I feel very puzzled about the state, I found querying a table with
a where condition of a none index column with “limit 1” is very
fastT,though the column have no index。 The following is a example:
–1 create test table with 20000000 data
francs=> create table test_limit (id int4,name varchar(32));
CREATE TABLE
francs=> insert into test_limit select generate_series(1,20000000),generate_series(1,20000000) || 'a';
INSERT 0 20000000
francs=> \d test_limit;
Table "francs.test_limit"
Column | Type | Modifiers
--------+-----------------------+-----------
id | integer |
name | character varying(32) |
–2 query table
francs=> explain analyze select * from test_limit where id=1;
QUERY PLAN
-------------------------------------------------------------------------------------------------------------
Seq Scan on test_limit (cost=0.00..358111.05 rows=1 width=13) (actual time=0.028..3162.477 rows=1 loops=1)
Filter: (id = 1)
Total runtime: 3162.531 ms
(3 rows)
Notice it takes about 3162 ms whihc is very slow as I expect。

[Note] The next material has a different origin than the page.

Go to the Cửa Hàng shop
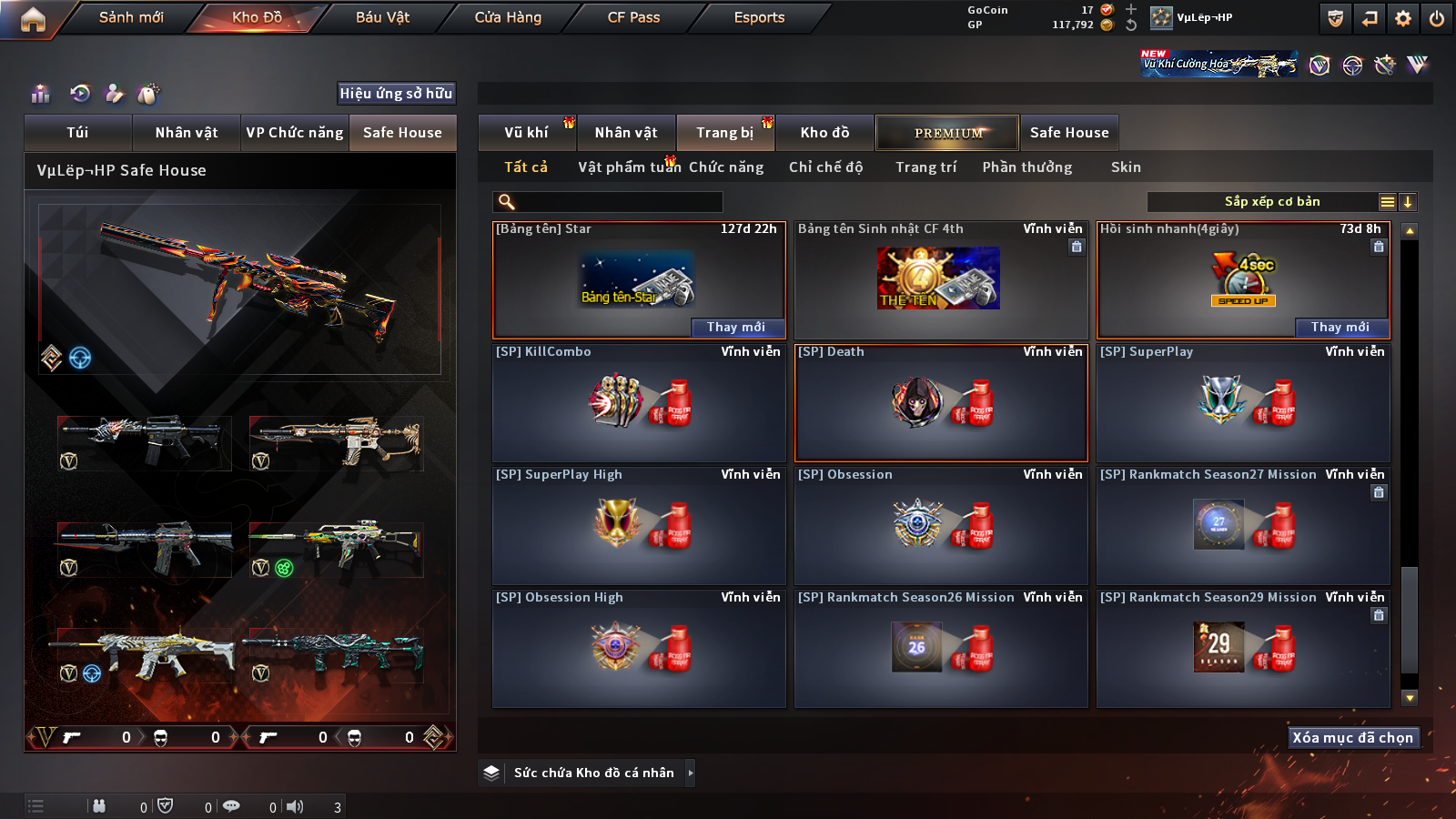 pos(508,17)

–3 query table with “limit 1 ” cause
francs=> explain analyze select * from test_limit where id=1 limit 1;
QUERY PLAN
----------------------------------------------------------------------------------------------------------------
Limit (cost=0.00..358111.05 rows=1 width=13) (actual time=0.019..0.019 rows=1 loops=1)
-> Seq Scan on test_limit (cost=0.00..358111.05 rows=1 width=13) (actual time=0.017..0.017 rows=1 loops=1)
Filter: (id = 1)
Total runtime: 0.047 ms
(4 rows)
Notice it takes only about 0.047 ms ms,it is so fast, but the column id have no index。Any body can explain it ?
thanks a lot!
–4 addtion test
francs=> explain analyze select * from test_limit where id=2 limit 1;
QUERY PLAN
----------------------------------------------------------------------------------------------------------------
Limit (cost=0.00..358111.05 rows=1 width=13) (actual time=0.023..0.023 rows=1 loops=1)

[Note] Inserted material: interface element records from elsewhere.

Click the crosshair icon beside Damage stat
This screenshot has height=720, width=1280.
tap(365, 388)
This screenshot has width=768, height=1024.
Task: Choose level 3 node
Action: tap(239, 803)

-> Seq Scan on test_limit (cost=0.00..358111.05 rows=1 width=13) (actual time=0.022..0.022 rows=1 loops=1)
Filter: (id = 2)
Total runtime: 0.066 ms
(4 rows)
francs=> explain analyze select * from test_limit where id=3 limit 1;
QUERY PLAN
----------------------------------------------------------------------------------------------------------------
Limit (cost=0.00..358111.05 rows=1 width=13) (actual time=0.022..0.022 rows=1 loops=1)
-> Seq Scan on test_limit (cost=0.00..358111.05 rows=1 width=13) (actual time=0.021..0.021 rows=1 loops=1)
Filter: (id = 3)
Total runtime: 0.060 ms
(4 rows)
francs=> explain analyze select * from test_limit where id=101 limit 1;
QUERY PLAN
----------------------------------------------------------------------------------------------------------------
Limit (cost=0.00..358111.05 rows=1 width=13) (actual time=0.035..0.036 rows=1 loops=1)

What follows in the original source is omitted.